Understanding and Managing Server-Side (Output) Caching in .Net

When you check out a website, each user's request doesn't go to the database every time to respond to every bit of info. Instead, some data is pulled directly, making it faster and more efficient. This strategy helps the server handle lots of requests from different people without disturbing the database. The server keeps important stuff in its memory, so it can quickly answer when you ask for something. 

Now, you might be wondering, since we usually save data in the database, how does the server grab and store this data, and where exactly is it kept?

So the IIS(Internet Information Services) stands as the heartbeat of this operation. 

The operation name is Output Caching.

Output Caching

You can even set what kind of files will be stored and for which time. By following simple steps below.

  • Launch the Internet Information Services (IIS) Manager on your server.
  • Navigate to your web application in the Connections pane.
  • Double-click on the "Output Caching" feature.
  • In the "Output Caching" feature, explore the cached items, their expiration policies, and other relevant information.

Output Caching



But how to store the cache there?

So the first step is to install System.Web.Caching from nuget package


The System.Web.Caching namespace provides classes that allow you to implement caching within a web application running on the server side, typically hosted by a web server like Internet Information Services (IIS). When you use the System.Web.Caching namespace in an ASP.NET web application hosted on Internet Information Services (IIS), the caching mechanism stores data in the server's memory.
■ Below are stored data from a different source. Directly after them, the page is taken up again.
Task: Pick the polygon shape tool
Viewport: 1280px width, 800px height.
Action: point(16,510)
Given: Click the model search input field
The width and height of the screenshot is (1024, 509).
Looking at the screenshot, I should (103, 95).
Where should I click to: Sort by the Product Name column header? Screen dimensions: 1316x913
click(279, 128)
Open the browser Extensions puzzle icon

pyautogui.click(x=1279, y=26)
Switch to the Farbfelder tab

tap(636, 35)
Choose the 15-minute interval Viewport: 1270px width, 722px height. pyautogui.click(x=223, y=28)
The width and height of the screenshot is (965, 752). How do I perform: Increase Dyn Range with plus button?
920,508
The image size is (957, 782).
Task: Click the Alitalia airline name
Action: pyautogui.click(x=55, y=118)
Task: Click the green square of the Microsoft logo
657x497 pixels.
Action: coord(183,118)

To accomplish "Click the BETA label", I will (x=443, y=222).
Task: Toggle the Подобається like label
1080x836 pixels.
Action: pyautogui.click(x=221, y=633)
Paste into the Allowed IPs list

So there are a couple of methods inside this namespace to do CRUD operations with those caches.


HttpRuntime.Cache.Insert("yourkey","your value"); 

Here is how you can set the cache. However, you may notice that the above code doesn't specify the expiration of this caching item. This implies that the caching item will not be destroyed until the web application is stopped or restarted. Therefore, you need to add an expiration as well.

Here is another way to achieve this:

     string key, 
     object value, 
     System.Web.Caching.CacheDependency dependencies, 
     DateTime absoluteExpiration, 
     TimeSpan slidingExpiration 

Here, you know the key and value, but what about the other parameters?

Dependencies: A cache item with dependencies will be automatically removed from the cache when any of its dependencies change or are removed. 

However, if you want it to remain in the cache until it is explicitly removed or until other configured expiration conditions (such as absolute or sliding expiration) are met.

Absolute Expiration: You can set an exact time for the cache to expire. There are three ways to set its value:

  1. Absolute Expiration Time: AbsoluteExpiration is of type DateTime. You provide a specific date and time when you want the cache item to expire. Once this date and time are reached, the cache expires.
  2. Cache.NoAbsoluteExpiration: This constant value indicates that there is no specific absolute expiration time, and the item will remain in the cache until manually removed.
  3. Combining with Sliding Expiration:  If you are using absolute expiration, the slidingExpiration parameter must be NoSlidingExpiration.


1. Sliding Expiration ensures that if the data is accessed within the specified time interval the cache item lifespan will be extended by the interval value. For example, a session is added with 10 minutes expiration.

ex. TimeSpan.FromMinutes(5),  TimeSpan.FromSeconds(30), NoSlidingExpiration;

2. Combining with AbsoluteExpiration: If you are using slidingExpiration then the absolute expiration parameter must be NoAbsoluteExpiration.